◆ Exercise instructions ◆
1. In the Newton-Raphson passage, list each term summed on the right-hand side of the quadratic approximation of $L(θ)$ around $θ_{k}$.
2. Using the Newton-Raphson passage, answer each question:
(a) After whom is the method named?
(b) What does the symbol $H$ denote?
(c) What kind of approximation of the objective function does the method use at each iteration?
3. Extend the passage on the Newton-Raphson method beyond its final sentence.

◆ Passage shown ◆
────────────────────

Newton-Raphson Method

The Newton-Raphson method (often simply called Newton’s method) is a powerful optimization technique that uses both first and second derivatives to find the minimum or maximum of a function. It is named after Isaac Newton and Joseph Raphson.

Principle

Newton’s method is based on using a quadratic approximation of the objective function at each iteration. For a function $L (θ)$ , the quadratic approximation around the current point $θ_{k}$ is:

$L (θ) \approx L (θ_{k}) + \nabla L (θ_{k})^{T} (θ - θ_{k}) + \frac{1}{2} (θ - θ_{k})^{T} H (θ_{k}) (θ - θ_{k})$

where $\nabla L$ is the gradient and $H$ is the Hessian matrix.

────────────────────

◆ Given data ◆
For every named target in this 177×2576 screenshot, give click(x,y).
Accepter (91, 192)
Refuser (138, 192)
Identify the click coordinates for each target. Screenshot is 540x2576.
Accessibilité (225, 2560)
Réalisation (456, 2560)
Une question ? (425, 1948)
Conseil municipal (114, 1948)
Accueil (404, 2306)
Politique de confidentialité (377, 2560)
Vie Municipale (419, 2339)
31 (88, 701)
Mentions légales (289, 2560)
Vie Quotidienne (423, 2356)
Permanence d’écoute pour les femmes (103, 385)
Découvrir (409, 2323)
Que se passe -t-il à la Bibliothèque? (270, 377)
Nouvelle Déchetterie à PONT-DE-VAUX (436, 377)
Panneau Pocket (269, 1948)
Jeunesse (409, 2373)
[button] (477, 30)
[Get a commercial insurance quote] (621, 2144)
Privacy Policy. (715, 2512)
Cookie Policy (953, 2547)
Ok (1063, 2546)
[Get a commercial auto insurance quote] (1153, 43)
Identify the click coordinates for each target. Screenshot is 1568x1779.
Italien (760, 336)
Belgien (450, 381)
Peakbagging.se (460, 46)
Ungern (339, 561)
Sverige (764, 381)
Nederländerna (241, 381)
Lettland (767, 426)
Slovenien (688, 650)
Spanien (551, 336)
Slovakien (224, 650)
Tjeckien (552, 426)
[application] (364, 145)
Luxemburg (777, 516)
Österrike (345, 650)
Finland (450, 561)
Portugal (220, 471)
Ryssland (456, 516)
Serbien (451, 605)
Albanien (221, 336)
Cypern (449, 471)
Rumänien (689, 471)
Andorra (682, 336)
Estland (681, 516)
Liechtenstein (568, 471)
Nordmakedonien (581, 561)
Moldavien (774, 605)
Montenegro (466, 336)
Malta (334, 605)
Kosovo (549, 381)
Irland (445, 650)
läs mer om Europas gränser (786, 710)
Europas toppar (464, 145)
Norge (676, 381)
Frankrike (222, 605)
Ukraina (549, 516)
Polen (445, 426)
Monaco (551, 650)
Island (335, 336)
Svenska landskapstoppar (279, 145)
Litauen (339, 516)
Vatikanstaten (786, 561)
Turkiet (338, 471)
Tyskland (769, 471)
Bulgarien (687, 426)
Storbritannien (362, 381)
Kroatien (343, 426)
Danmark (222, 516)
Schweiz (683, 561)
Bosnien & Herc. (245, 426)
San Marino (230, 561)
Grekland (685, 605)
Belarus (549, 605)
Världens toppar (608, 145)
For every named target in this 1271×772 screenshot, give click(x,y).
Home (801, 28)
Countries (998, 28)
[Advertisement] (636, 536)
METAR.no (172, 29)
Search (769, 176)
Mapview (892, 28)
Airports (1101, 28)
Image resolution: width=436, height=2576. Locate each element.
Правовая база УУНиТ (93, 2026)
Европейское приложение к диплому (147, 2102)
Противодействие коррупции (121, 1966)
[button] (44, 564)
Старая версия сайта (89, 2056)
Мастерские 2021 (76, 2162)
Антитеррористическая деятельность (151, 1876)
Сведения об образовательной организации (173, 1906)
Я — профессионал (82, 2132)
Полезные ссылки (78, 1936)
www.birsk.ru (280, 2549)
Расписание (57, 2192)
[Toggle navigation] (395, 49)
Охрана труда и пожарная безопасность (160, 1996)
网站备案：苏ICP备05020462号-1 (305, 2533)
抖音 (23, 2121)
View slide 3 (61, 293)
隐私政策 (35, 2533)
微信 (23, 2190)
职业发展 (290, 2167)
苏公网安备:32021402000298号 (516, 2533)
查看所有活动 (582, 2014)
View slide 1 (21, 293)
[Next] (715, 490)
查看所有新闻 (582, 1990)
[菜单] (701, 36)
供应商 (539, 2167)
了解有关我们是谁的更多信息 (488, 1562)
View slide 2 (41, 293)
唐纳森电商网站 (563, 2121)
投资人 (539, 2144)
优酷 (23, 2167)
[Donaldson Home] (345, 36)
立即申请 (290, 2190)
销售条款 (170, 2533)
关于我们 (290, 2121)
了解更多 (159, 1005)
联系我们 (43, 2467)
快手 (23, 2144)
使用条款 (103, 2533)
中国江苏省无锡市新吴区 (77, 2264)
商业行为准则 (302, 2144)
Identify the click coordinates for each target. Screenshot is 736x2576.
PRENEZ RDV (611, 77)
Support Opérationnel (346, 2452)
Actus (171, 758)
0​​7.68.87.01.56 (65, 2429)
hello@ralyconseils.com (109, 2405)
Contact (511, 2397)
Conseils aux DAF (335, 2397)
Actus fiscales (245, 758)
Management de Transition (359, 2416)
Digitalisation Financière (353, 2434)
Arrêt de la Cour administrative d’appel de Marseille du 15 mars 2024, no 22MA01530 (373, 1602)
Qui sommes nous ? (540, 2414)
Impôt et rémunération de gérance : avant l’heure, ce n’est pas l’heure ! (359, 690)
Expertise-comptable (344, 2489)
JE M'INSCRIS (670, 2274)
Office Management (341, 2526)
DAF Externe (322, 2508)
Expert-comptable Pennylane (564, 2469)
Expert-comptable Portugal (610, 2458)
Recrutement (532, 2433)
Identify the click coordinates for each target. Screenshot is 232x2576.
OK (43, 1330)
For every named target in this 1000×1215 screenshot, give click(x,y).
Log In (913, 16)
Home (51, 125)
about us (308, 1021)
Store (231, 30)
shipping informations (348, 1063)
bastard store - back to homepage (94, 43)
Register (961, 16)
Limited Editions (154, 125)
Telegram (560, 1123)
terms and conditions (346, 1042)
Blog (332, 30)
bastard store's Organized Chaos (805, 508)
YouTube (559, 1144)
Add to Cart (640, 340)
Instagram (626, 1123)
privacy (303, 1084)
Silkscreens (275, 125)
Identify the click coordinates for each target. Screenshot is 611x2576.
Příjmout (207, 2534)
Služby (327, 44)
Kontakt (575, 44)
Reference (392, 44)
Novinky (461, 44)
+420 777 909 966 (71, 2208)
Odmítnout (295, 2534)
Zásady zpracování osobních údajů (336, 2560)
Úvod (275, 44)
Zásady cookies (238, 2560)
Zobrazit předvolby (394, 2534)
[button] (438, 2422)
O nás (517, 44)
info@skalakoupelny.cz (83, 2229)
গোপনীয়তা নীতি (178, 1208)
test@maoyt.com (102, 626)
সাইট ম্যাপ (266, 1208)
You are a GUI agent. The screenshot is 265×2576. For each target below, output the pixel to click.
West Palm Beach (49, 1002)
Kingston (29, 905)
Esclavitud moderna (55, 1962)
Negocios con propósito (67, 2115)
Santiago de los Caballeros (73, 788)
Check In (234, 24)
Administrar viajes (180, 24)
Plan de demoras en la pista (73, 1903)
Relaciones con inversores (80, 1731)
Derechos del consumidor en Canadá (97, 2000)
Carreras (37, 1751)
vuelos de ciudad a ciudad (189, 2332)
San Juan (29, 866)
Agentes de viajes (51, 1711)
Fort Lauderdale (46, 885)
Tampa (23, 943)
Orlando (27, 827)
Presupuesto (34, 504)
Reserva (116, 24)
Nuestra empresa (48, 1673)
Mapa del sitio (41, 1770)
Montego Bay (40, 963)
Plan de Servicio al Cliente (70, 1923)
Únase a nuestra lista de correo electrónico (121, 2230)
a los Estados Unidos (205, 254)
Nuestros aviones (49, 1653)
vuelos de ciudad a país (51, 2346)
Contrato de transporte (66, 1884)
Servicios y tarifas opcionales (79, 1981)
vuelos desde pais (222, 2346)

────────────────────

◆ Task answers ◆
1.
- $L(θ_{k})$
- $\nabla L(θ_{k})^{T}(θ - θ_{k})$
- $\frac{1}{2}(θ - θ_{k})^{T} H(θ_{k})(θ - θ_{k})$

2.
(a) Isaac Newton and Joseph Raphson
(b) The Hessian matrix
(c) A quadratic approximation

3.
Algorithm

Univariate Case (D=1)

For a function $L (θ)$ with scalar variable $θ$ :

Start with an initial guess $θ_{0}$
At each iteration $k$ :
- Compute the first derivative $L^{'} (θ_{k})$
- Compute the second derivative $L^{''} (θ_{k})$
- Update: $θ_{k + 1} = θ_{k} - \frac{L ^{'} ( θ _{k} )}{L ^{''} ( θ _{k} )}$
Stop when $∣ L^{'} (θ_{k}) ∣ < ε$ or $∣ θ_{k + 1} - θ_{k} ∣ < ε$

The geometric interpretation is that we find the minimum of the parabola that approximates the function at the current point.

Multivariate Case (D≥2)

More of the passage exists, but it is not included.